* Your task
Retype exactly the lines from the one holding "This screenshot has height=532, width=800." through the final line of the data, both included.

=====

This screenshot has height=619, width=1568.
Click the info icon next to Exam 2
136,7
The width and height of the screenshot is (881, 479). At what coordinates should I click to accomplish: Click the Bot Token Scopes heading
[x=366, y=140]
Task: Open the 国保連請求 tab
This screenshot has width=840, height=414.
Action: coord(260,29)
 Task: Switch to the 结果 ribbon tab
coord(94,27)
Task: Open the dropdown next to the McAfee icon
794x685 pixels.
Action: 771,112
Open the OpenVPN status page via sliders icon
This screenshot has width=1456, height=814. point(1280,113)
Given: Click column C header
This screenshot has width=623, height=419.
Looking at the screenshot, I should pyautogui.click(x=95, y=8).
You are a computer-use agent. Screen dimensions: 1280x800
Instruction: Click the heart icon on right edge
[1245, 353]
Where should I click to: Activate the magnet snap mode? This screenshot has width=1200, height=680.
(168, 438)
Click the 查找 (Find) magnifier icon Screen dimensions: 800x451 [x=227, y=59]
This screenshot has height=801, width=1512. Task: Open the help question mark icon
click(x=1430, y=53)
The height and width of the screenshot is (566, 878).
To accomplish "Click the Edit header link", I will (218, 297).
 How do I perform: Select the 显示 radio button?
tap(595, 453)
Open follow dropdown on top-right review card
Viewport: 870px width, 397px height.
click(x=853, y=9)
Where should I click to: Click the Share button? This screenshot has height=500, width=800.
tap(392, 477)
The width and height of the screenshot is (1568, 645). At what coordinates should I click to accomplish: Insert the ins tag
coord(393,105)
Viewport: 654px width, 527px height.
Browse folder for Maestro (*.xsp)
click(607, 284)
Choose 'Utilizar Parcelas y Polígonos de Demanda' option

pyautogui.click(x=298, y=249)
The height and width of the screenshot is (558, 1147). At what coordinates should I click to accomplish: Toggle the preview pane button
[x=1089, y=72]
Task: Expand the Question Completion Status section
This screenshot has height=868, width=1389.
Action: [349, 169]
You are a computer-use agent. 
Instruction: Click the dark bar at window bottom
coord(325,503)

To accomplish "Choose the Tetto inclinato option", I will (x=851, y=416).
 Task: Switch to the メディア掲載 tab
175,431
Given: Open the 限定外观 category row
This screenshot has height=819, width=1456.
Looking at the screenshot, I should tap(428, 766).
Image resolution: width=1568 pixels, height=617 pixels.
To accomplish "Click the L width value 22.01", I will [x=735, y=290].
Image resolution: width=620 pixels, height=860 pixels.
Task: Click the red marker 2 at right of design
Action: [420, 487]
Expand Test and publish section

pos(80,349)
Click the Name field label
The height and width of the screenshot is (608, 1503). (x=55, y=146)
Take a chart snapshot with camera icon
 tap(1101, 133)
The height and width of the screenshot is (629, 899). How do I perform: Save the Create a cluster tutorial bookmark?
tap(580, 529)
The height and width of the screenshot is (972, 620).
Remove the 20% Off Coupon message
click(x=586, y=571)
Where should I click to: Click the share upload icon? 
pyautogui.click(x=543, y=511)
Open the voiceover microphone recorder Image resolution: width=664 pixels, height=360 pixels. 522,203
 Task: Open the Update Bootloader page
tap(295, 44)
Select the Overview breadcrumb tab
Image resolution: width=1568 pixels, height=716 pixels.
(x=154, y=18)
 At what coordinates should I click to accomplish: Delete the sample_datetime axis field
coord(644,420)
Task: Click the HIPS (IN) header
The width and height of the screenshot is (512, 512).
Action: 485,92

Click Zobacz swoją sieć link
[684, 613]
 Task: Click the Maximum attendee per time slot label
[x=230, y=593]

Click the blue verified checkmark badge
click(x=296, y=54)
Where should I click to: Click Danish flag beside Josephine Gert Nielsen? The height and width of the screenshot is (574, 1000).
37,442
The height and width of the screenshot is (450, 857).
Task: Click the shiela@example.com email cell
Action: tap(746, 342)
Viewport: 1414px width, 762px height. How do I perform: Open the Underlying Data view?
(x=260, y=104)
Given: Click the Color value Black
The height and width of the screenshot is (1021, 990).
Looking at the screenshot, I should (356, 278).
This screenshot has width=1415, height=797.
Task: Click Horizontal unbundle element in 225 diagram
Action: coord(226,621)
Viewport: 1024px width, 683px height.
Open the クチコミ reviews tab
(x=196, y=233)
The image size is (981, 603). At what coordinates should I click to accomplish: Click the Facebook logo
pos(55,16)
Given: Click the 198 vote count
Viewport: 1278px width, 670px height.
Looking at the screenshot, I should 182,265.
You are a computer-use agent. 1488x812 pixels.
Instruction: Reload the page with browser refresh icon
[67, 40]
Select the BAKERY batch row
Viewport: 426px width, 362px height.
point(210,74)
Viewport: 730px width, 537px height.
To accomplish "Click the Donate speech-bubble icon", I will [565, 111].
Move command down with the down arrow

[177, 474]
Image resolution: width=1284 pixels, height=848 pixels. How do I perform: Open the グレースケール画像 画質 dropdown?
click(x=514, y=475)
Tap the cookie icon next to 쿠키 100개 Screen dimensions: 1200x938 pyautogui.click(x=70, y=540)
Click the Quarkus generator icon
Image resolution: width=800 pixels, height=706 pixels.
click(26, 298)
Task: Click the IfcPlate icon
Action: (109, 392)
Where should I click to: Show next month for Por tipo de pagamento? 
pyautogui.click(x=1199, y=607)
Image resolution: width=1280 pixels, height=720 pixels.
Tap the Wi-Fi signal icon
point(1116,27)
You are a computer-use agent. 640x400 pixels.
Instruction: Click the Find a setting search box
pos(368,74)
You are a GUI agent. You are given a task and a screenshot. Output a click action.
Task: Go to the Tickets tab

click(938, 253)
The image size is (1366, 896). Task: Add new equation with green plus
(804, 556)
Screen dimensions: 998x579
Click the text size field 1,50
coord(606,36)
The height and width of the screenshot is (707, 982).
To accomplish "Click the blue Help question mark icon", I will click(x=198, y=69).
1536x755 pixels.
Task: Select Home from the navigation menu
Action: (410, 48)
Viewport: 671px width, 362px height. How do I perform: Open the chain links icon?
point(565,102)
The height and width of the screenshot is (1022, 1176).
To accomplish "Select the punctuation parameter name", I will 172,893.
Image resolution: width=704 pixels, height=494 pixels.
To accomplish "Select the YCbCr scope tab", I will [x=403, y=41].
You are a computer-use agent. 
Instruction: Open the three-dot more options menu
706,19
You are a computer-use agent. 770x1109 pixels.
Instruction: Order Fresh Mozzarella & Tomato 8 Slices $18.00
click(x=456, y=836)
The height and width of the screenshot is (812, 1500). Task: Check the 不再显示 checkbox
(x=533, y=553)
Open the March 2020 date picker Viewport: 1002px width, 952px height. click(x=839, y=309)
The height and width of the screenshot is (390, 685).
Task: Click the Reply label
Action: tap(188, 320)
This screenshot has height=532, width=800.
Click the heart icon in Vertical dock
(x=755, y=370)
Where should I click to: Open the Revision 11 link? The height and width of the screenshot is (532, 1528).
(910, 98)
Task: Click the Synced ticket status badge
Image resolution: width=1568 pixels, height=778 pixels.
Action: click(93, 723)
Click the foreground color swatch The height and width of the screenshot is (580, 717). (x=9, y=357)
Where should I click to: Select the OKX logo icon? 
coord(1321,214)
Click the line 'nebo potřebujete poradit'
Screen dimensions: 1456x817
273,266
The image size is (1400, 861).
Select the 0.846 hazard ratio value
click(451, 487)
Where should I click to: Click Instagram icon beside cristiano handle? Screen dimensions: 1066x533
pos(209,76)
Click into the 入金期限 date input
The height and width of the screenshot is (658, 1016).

=====

* Task output
This screenshot has height=532, width=800.
Click the heart icon in Vertical dock
(x=755, y=370)
Where should I click to: Open the Revision 11 link? The height and width of the screenshot is (532, 1528).
(910, 98)
Task: Click the Synced ticket status badge
Image resolution: width=1568 pixels, height=778 pixels.
Action: click(93, 723)
Click the foreground color swatch The height and width of the screenshot is (580, 717). (x=9, y=357)
Where should I click to: Select the OKX logo icon? 
coord(1321,214)
Click the line 'nebo potřebujete poradit'
Screen dimensions: 1456x817
273,266
The image size is (1400, 861).
Select the 0.846 hazard ratio value
click(451, 487)
Where should I click to: Click Instagram icon beside cristiano handle? Screen dimensions: 1066x533
pos(209,76)
Click into the 入金期限 date input
The height and width of the screenshot is (658, 1016).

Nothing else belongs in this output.